VRAM, or Video Random Access Memory, is the high-speed memory physically attached to a GPU. It holds the model weights, activations, optimizer states, and any data the GPU is actively computing on. VRAM capacity is the most common hard limit on what workloads a given GPU can run — a model whose weights exceed available VRAM either won't load at all or requires partitioning across multiple GPUs.
Datacenter GPUs ship with HBM-based VRAM ranging from 40 GB (A100 40GB) to 192 GB (B200). Workstation cards typically carry 24-96 GB of GDDR6 or GDDR7. Consumer cards range from 8-32 GB. The gap matters because LLM training and inference scale almost linearly with model parameter count — a 70B-parameter model in BF16 needs roughly 140 GB of VRAM for inference (weights alone), and significantly more for training when gradients, optimizer states, and activations are added.
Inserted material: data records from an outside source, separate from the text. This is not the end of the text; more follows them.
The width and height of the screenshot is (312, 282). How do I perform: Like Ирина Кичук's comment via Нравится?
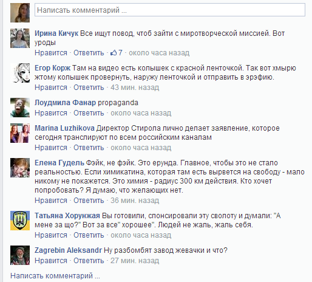[x=51, y=53]
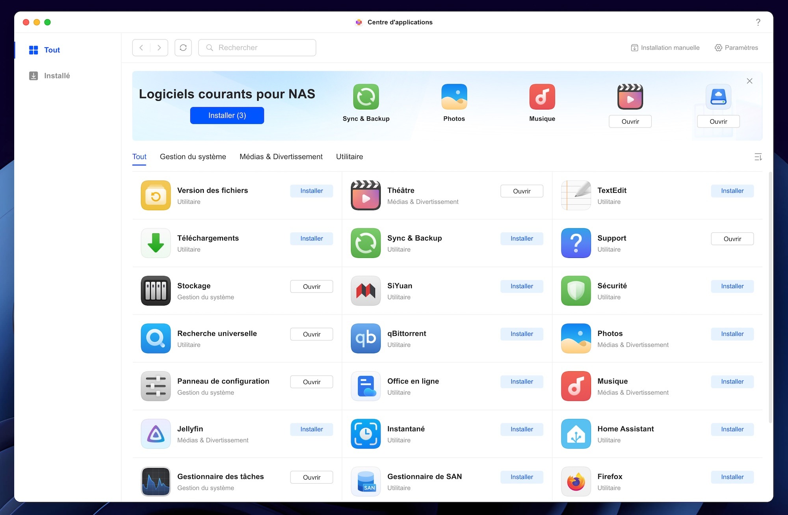Screen dimensions: 788x515
Task: Open the sort options icon
Action: coord(758,157)
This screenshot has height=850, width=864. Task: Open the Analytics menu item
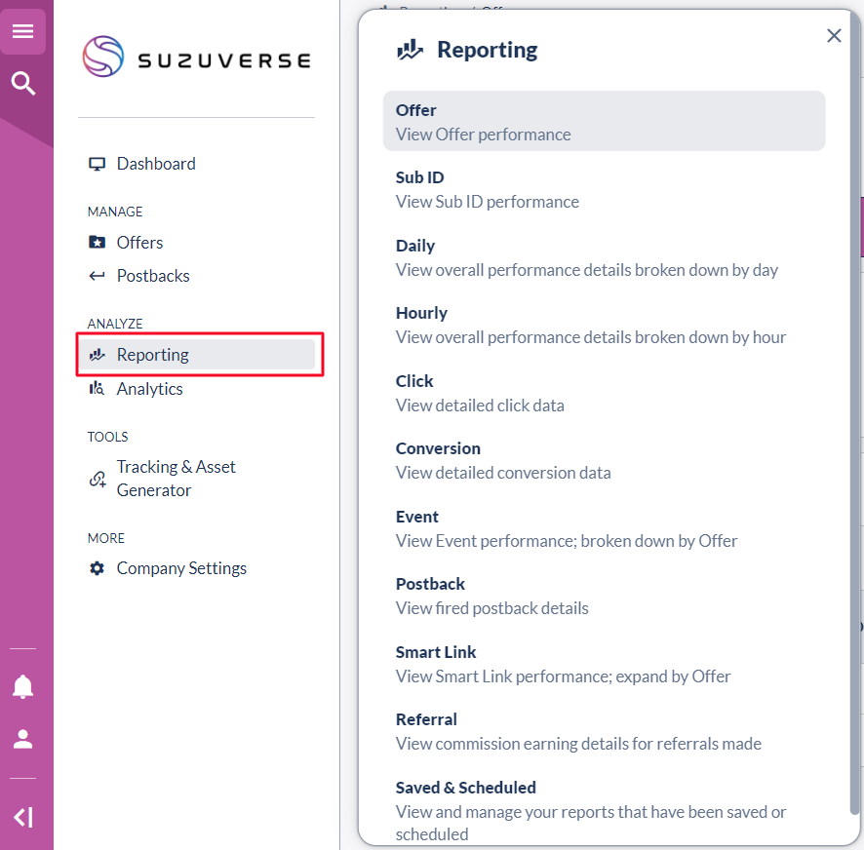point(149,389)
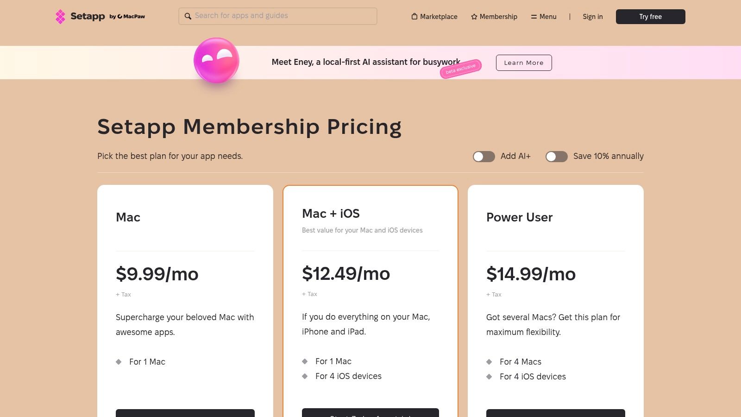Enable the Add AI+ toggle

coord(484,157)
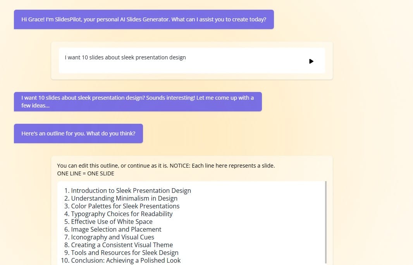413x265 pixels.
Task: Click the outline editing notice text
Action: 166,166
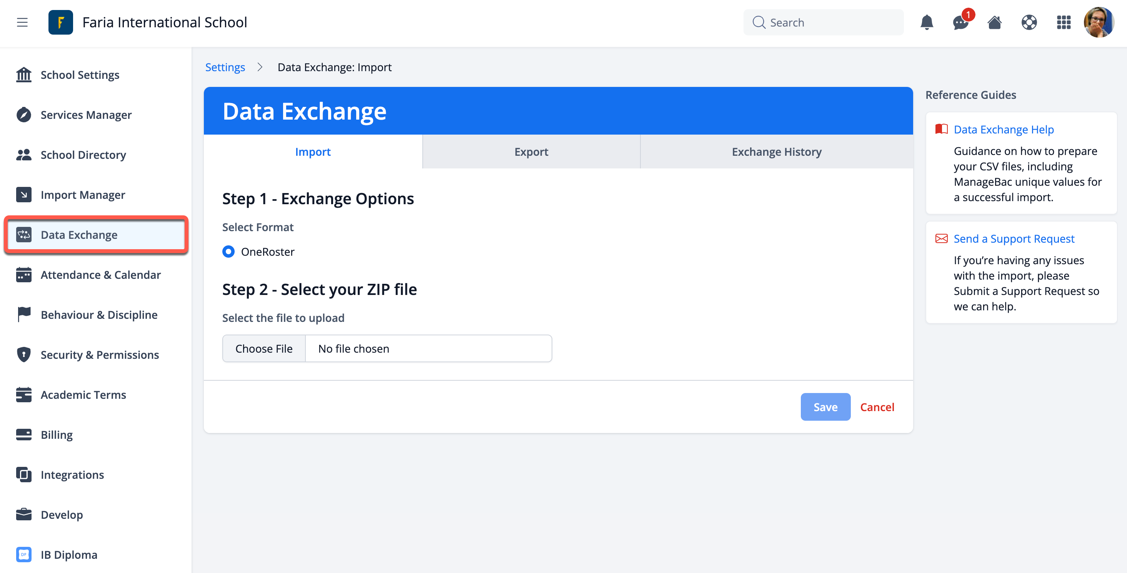Open the apps grid launcher icon
Viewport: 1127px width, 573px height.
1064,22
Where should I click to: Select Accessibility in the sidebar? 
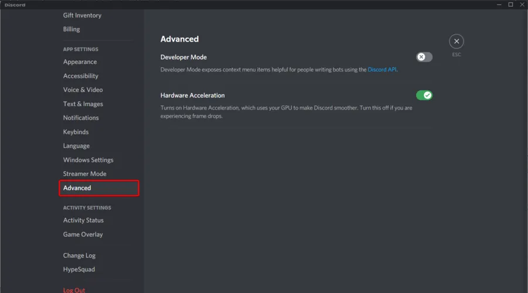[x=81, y=76]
AIMC's fit-score algorithm uses VRAM capacity as one of three primary inputs alongside FP16 TFLOPS and GPU class. The per-workload VRAM minimums published across AIMC's fit analyses reflect full-precision (FP16/BF16) operation. Quantization (INT8, FP8, INT4) reduces VRAM needs proportionally with some accuracy tradeoff, allowing larger models to fit in smaller cards.